As Green Energy Times goes to press, the Solar Impulse is in Dubai, the beginning and end point of its flight. It is expected to begin its flight in late February or early March. Since it can fly continually, it will be aloft for days at a time, but its slow cruising speed of about 56 miles per hour, means that the journey will take a long time. It will fly with five stops, to allow changes of pilots. The individual legs of the journey will last from three to four days each.

The aircraft is nothing if not impressive. Its wingspan is 236 feet. By comparison, the greatest wingspan on any Boeing 747 model is 224 feet 7 inches, and the eight-engine B-36, the largest combat aircraft ever built, has a wingspan of 230 feet. One aircraft with a larger wingspan than the Solar Impulse II was the Hughes H-4 Hercules, or “Spruce Goose,” with its 320 feet. One other difference is that the Solar Impulse II only weighs 5,100 pounds, fully loaded.

Four lithium-ion batteries each provide 13kW to the four electric motors. Its maximum speed is 87.5 miles per hour, and its takeoff speed is 22 miles per hour. Yes, you read that right, 22 mph.

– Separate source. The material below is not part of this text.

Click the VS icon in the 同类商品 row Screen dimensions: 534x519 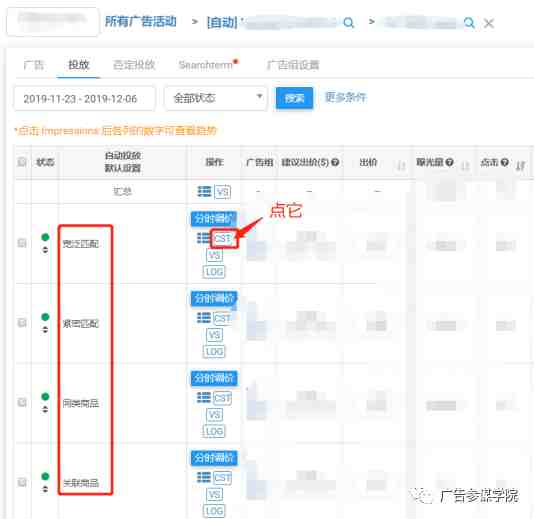(x=215, y=414)
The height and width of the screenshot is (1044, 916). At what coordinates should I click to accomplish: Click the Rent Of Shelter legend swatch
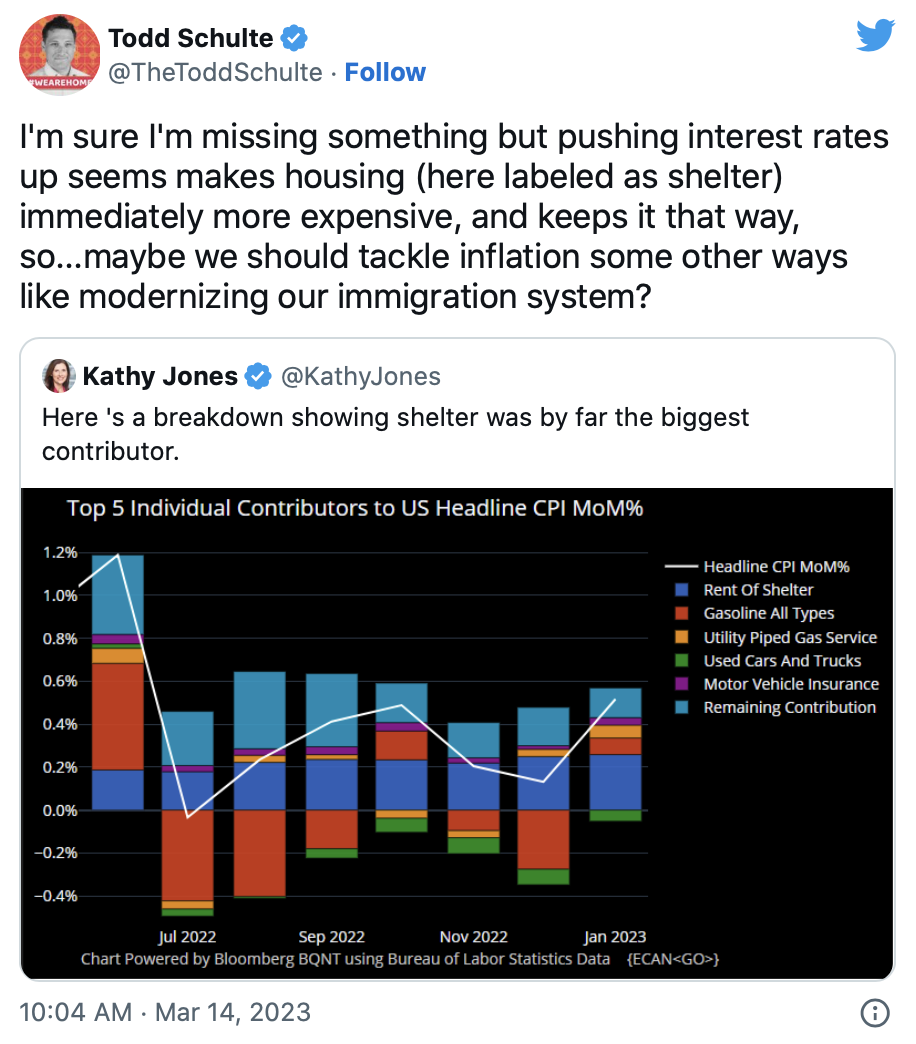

Solar Impulse II is set to cruise at altitudes above any weather that might block the sunlight. The cabin is unpressurized to keep weight down, so the pilot will be provided with oxygen. There is an autopilot, so the pilot can sleep a bit. Still, we might imagine this will not be a particularly comfortable flight. We might think of it the next time we get into a jumbo-jet powered by aviation fuel and want to complain about the flight.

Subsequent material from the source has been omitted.